§ **Data supplied**:
— start —

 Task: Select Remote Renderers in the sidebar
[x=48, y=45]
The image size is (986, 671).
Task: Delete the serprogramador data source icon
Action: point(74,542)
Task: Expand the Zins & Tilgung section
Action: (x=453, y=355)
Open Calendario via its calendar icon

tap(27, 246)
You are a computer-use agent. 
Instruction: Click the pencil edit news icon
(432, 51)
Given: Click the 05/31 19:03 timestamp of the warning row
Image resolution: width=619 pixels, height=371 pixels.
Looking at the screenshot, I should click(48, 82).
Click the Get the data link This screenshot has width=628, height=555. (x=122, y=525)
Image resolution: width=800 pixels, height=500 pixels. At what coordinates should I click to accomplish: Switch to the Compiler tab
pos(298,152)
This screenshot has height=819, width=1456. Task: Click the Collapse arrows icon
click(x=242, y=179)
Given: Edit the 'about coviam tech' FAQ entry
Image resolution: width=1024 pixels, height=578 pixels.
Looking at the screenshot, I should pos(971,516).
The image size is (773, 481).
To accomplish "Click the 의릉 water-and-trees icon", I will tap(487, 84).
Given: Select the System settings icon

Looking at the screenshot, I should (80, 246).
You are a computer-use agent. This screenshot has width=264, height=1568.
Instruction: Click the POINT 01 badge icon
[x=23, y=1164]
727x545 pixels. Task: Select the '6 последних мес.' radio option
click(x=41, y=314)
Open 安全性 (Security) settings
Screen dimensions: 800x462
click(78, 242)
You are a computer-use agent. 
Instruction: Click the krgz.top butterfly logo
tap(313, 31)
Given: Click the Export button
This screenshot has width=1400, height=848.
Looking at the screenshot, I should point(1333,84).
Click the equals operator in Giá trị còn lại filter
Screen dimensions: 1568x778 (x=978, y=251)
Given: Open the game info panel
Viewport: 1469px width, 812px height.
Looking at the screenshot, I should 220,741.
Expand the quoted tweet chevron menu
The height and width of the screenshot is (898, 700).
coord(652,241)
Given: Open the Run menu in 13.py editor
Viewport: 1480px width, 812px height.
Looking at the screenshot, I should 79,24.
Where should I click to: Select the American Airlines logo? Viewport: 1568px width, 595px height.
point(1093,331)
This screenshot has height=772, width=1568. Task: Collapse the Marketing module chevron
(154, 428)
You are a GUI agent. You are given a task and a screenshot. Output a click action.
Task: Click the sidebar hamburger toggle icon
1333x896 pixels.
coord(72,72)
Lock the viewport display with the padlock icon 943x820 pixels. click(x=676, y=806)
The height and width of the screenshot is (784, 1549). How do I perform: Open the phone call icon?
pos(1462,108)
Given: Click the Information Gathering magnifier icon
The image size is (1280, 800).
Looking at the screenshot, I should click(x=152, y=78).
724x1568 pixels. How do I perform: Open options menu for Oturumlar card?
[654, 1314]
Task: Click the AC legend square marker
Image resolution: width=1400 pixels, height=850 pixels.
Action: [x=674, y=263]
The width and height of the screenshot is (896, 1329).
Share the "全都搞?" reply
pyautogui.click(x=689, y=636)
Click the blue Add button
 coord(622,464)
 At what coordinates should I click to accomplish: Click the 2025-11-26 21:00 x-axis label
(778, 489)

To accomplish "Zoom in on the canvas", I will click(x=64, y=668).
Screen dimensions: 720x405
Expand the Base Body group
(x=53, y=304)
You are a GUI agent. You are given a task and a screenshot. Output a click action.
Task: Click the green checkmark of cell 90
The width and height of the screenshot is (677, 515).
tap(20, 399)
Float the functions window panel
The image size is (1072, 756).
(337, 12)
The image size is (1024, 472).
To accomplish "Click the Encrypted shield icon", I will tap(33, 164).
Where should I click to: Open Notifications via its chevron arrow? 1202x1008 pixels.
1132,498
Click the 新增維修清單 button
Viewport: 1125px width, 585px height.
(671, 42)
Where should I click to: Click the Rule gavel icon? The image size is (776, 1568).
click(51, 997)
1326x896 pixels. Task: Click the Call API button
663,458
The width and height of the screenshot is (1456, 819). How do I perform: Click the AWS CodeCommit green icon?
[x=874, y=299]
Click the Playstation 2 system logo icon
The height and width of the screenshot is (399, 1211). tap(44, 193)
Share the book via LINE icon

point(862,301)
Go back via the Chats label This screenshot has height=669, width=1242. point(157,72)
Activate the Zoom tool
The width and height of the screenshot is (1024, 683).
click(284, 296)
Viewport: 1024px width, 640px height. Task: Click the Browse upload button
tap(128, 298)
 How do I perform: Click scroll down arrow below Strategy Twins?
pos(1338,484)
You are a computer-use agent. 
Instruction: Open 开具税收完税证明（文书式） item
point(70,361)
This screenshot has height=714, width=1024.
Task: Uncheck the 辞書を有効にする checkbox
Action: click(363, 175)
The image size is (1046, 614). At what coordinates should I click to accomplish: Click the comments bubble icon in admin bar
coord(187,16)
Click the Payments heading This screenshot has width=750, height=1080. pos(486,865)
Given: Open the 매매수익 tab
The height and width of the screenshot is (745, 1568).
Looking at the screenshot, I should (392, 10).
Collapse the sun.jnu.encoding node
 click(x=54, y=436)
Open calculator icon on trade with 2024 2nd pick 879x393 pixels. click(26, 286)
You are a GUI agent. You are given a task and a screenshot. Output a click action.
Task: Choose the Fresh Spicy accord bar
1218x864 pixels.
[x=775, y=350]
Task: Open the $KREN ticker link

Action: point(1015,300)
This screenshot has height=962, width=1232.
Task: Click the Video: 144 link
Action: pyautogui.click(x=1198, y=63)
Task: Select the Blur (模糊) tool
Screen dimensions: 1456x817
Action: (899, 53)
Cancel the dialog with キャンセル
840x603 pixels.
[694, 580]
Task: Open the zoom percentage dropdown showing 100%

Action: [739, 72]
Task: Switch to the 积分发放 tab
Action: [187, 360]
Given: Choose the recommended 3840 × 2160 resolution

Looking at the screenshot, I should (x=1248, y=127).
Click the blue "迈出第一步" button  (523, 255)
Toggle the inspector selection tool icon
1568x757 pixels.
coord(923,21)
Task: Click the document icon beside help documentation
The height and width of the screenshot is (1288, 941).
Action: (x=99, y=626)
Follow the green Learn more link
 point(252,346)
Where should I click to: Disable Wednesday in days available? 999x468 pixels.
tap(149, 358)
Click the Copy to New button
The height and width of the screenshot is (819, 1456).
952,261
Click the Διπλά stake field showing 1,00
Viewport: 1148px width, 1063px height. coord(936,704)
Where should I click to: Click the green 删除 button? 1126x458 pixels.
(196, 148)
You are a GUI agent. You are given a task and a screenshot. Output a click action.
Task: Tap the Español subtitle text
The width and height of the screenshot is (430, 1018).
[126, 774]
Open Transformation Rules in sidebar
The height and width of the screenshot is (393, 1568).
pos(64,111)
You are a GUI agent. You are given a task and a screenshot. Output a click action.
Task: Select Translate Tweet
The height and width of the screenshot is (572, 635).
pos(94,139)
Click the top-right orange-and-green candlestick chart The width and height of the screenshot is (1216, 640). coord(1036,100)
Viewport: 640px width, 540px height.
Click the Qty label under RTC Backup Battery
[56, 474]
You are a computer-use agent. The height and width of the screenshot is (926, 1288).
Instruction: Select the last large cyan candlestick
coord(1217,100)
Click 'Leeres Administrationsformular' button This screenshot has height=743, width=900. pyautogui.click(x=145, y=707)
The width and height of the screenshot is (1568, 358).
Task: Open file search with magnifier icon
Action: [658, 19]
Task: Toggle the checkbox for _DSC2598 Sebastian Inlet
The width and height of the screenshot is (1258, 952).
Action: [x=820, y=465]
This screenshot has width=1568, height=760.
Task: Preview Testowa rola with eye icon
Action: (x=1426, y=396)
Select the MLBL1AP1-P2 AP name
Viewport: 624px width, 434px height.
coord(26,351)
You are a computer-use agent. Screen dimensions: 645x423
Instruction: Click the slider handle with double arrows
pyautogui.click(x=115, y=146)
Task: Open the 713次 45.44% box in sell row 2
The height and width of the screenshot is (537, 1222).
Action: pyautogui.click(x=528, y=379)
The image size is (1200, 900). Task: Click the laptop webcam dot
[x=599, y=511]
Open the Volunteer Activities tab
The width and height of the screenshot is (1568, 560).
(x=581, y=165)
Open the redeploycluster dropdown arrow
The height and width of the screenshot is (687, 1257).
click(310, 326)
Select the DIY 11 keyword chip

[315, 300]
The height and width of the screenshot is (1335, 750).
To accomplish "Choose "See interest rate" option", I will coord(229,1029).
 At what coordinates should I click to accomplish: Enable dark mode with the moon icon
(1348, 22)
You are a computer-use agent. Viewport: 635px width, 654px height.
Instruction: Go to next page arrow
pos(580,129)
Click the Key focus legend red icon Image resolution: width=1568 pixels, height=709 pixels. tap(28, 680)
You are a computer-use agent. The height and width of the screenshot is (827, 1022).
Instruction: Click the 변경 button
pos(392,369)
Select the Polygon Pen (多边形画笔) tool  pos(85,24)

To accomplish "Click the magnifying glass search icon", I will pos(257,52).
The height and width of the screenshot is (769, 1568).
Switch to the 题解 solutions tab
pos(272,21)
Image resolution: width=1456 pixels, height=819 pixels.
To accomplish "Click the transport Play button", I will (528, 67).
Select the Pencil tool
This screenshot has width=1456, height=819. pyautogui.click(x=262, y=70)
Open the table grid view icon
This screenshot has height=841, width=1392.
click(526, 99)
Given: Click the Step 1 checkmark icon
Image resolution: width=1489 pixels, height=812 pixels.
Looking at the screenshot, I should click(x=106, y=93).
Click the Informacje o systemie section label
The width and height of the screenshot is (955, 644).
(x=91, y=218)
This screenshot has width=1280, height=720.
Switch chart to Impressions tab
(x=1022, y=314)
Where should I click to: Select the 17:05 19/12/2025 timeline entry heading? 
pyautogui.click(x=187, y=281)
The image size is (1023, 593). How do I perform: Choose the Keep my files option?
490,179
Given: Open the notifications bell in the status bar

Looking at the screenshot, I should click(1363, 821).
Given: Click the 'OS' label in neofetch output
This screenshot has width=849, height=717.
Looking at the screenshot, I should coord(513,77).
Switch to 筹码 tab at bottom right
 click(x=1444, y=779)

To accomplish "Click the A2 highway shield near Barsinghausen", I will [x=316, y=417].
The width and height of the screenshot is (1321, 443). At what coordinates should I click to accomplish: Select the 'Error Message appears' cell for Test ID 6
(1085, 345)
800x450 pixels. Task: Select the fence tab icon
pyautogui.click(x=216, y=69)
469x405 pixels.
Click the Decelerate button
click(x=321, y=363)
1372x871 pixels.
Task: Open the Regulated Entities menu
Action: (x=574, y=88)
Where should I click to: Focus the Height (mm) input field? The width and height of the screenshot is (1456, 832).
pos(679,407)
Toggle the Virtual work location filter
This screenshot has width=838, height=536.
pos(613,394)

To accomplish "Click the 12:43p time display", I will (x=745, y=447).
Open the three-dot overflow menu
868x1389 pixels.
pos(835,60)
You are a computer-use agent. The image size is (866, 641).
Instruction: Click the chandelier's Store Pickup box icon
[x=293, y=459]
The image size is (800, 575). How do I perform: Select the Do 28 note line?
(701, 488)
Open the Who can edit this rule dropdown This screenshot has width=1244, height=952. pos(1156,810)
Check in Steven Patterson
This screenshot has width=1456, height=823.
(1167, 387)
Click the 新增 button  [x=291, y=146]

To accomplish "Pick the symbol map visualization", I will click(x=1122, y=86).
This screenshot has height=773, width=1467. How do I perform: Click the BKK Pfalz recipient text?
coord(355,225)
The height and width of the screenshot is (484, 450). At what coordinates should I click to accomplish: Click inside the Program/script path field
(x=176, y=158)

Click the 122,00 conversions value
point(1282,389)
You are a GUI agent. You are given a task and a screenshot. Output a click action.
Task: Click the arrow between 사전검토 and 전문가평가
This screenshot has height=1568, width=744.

— end —

§ **Directions for this task**:
Find every line in the data above that contains the word "legend", and copy each one. Case counts.

§ **Answer**:
Task: Click the AC legend square marker
Click the Key focus legend red icon Image resolution: width=1568 pixels, height=709 pixels. tap(28, 680)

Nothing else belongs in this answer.